Our return to Bagdad was viâ Urugurd and Kermansha. At Urugurd we were detained for several days by the Shazadah (the reigning prince), who requested us to attend to a few patients belonging to his household, the healing of whom brought us a tolerable little sum of money, and a few handsome presents. Here again we had an opportunity of witnessing the manners and customs of the Persians. It was then Muharem (time of mourning), and the tenor of the Shazadah's order ran thus, "during the time of the mourning, all merchants are summoned to appear in the Meidan (a square in front of his palace) at three in the afternoon, in order to shed their tears for the martyrs, Hassan and Hussain." On one occasion we saw the Faratshes (Shazadah's servants) dragging a tradesman by force out of his shop, which was at the caravansary where we lived, and driving him to the Meidan. The plea of necessity was urged, to make those people weep by blows, whose feelings did not afford them tears freely. But we witnessed other atrocities, on the last days of the Muharem. We saw fakirs and dervishes, with tiger-skins round their bodies, their long black hair hanging down and covering their faces and backs, beating themselves with iron-headed clubs, till the blood flowed down their bodies. They ran like savage beasts, or maniacs, through the streets and bazaars, howling, "Ya Ali!" One of our friends, a native of Bagdad, told us, that if any of the Sunits, to which sect he belonged, should venture that day to acknowledge his religion, he would run the risk of being immolated by the fanatical Persians; so inveterate is the hatred between these two sects, though they are both Mahomedan; and this is not the case in Persia alone, but in every place where Shias and Sunits are living together. Great animosity prevails between these two

sects in India, also on the day on which the Shias expose the Tabut (coffin) in procession. In Cashmere, on these occasions, the Mahomedans burn each others' houses and shawl manufactories. From Kermansha we went to Bagdad, with a caravan carrying several embalmed dead bodies of Persians to Kerbela, their sanctuary.

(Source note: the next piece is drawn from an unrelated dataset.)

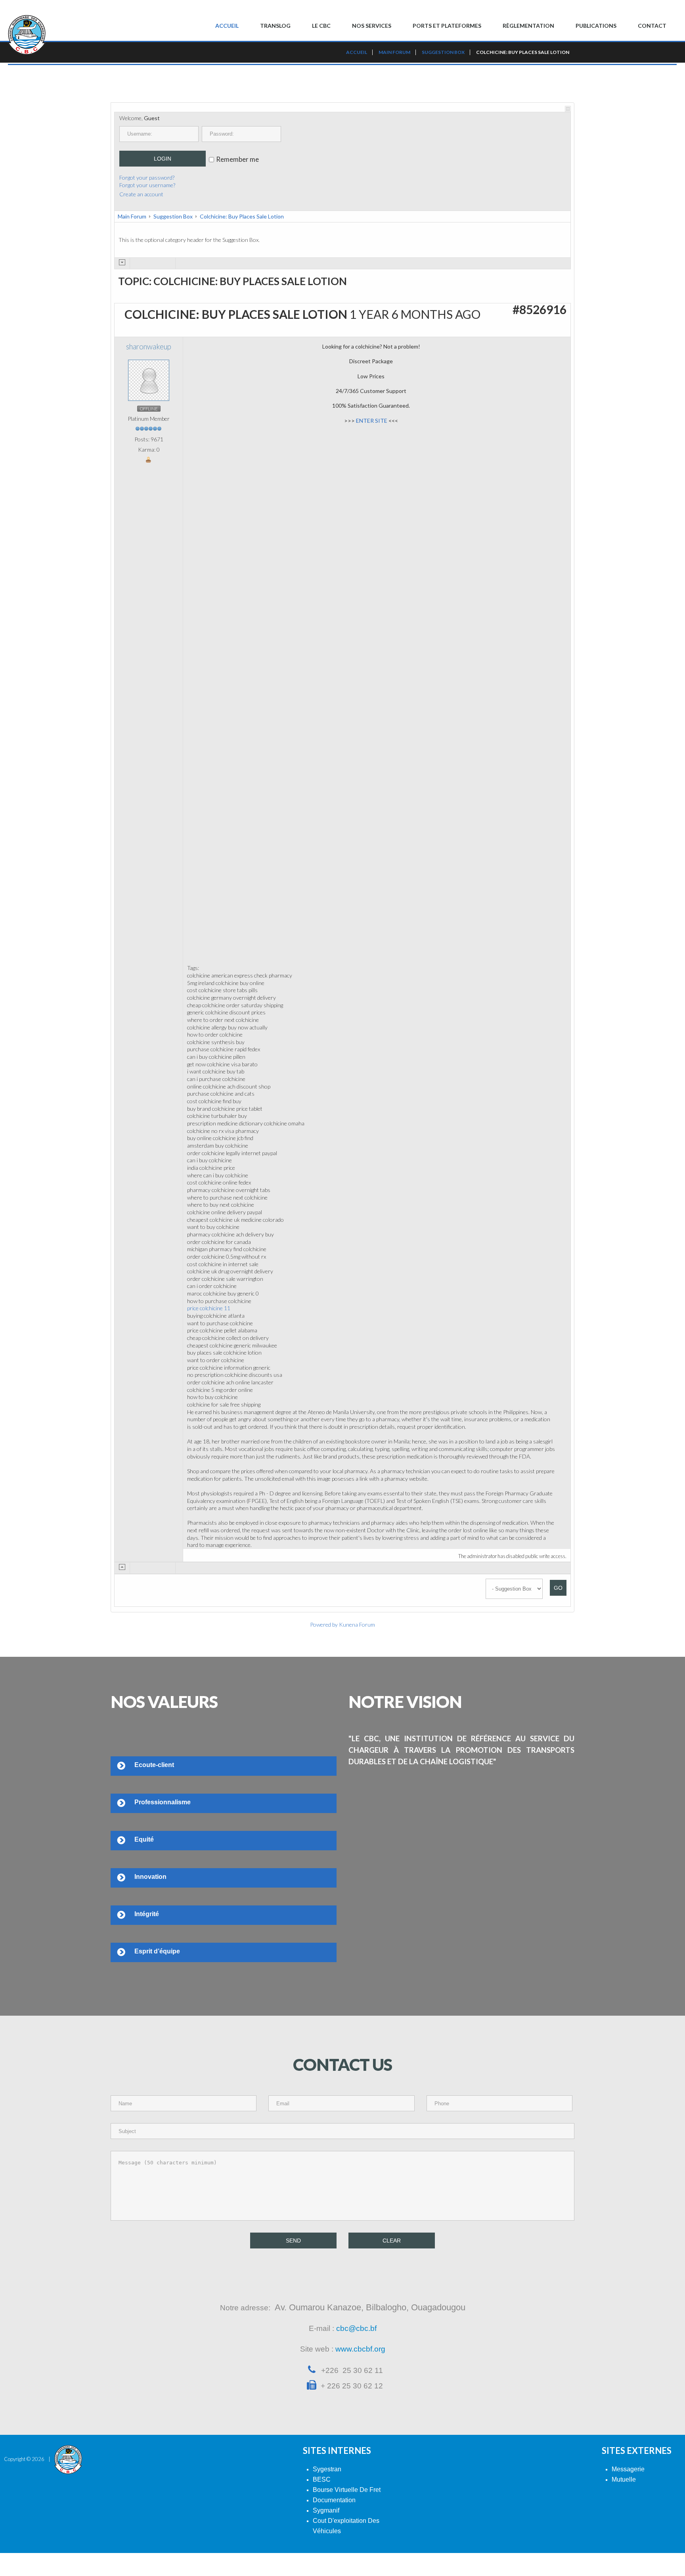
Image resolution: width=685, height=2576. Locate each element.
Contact (652, 25)
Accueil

Persia is a high plain, diversified by ranges of hills and deserts. It was in the month of August that we were on our journey, and the air was so bitterly cold on the morning of our setting out, that our very teeth chattered; I recollected that at home they call these the dog-days. We arrived at Bagdad, where M. De Turk left me, as he was resolved to return to Paris by land via Tocat and Constantinople, in order to take with him some Arabian horses; a speculation, by the way, which proved by no means lucrative. A short time after his leaving me, I received some good news from Lahore, through a Persian who had been in the service of General Avitabile, which induced me again to attempt going there at the commencement of the favourable season, i. e. the early part of the winter (1829). I felt the more inclined to do so, as the plague was already raging at Mosul, and the inhabitants of Bagdad were fearful that it might extend as far as their own city, a thing which occurred soon after. In the year 1828, there had been at Mosul and its environs, a famine, in consequence of the crops failing, and numerous families went down the Tigris to settle at Bagdad, selling their children for a mere trifle, owing to the want of means to support them. I myself saw a beautiful Christian girl purchased for twenty grush (four shillings). Scarcely had I left Bagdad when the plague broke out, and this scourge was followed by an inundation. A war, previously noticed, also broke out, during which Dohud Pasha was conducted as a prisoner to Constantinople.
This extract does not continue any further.